━━ Information provided
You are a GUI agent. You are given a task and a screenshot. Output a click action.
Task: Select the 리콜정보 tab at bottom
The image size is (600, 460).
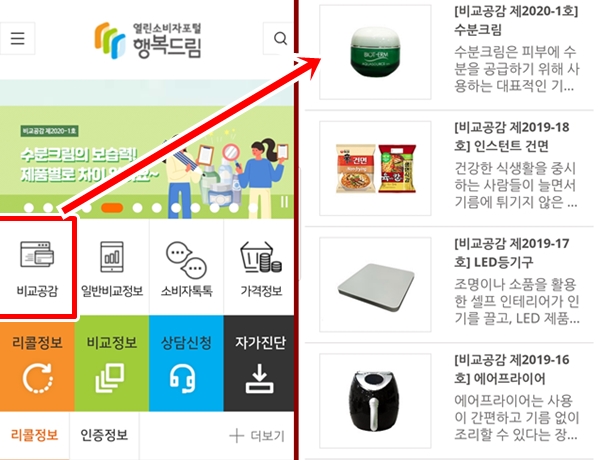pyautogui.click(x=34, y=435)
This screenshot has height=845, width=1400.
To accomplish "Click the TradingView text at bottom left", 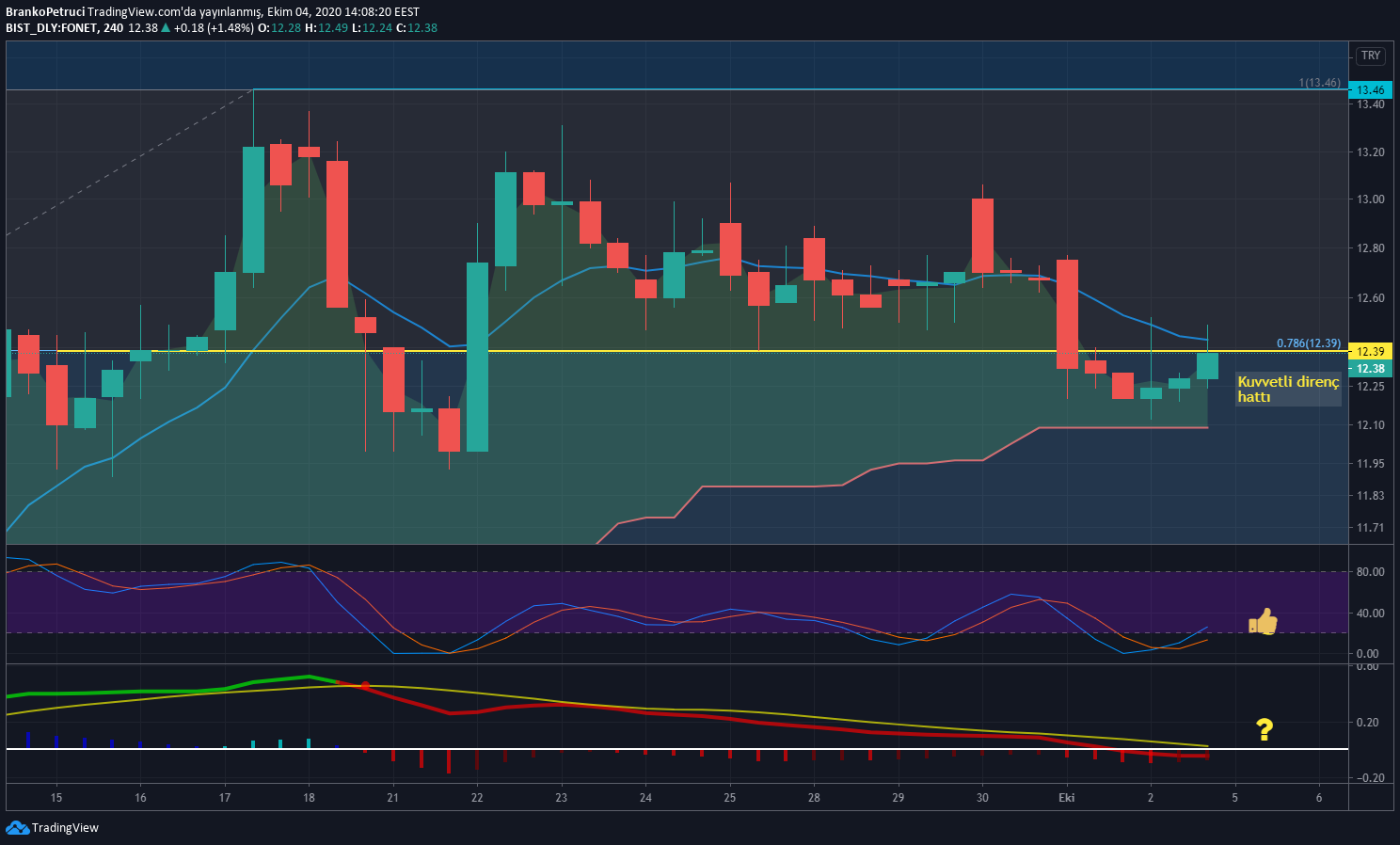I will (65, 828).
━━━━
━━ Information provided
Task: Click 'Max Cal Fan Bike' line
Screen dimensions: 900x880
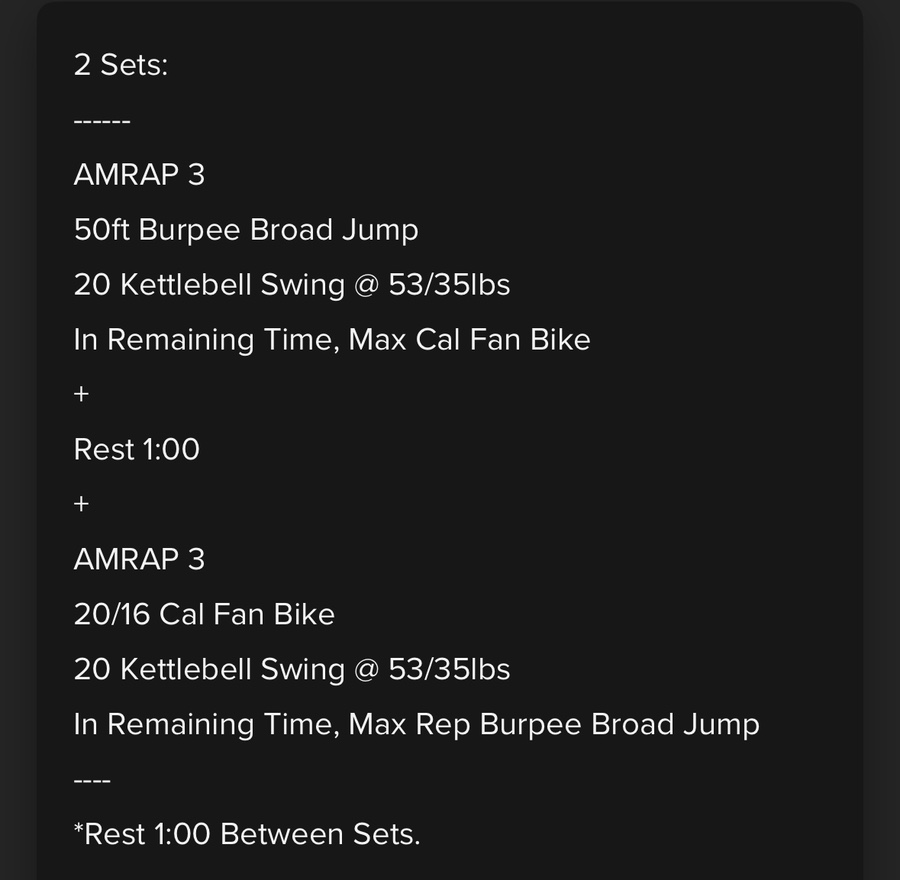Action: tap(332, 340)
━━━━
To do:
For each line above that contains the word "screenshot", give the line as it is written.

Finished task:
You are a GUI agent. You are given a task and a screenshot. Output a click action.
This screenshot has height=845, width=1400.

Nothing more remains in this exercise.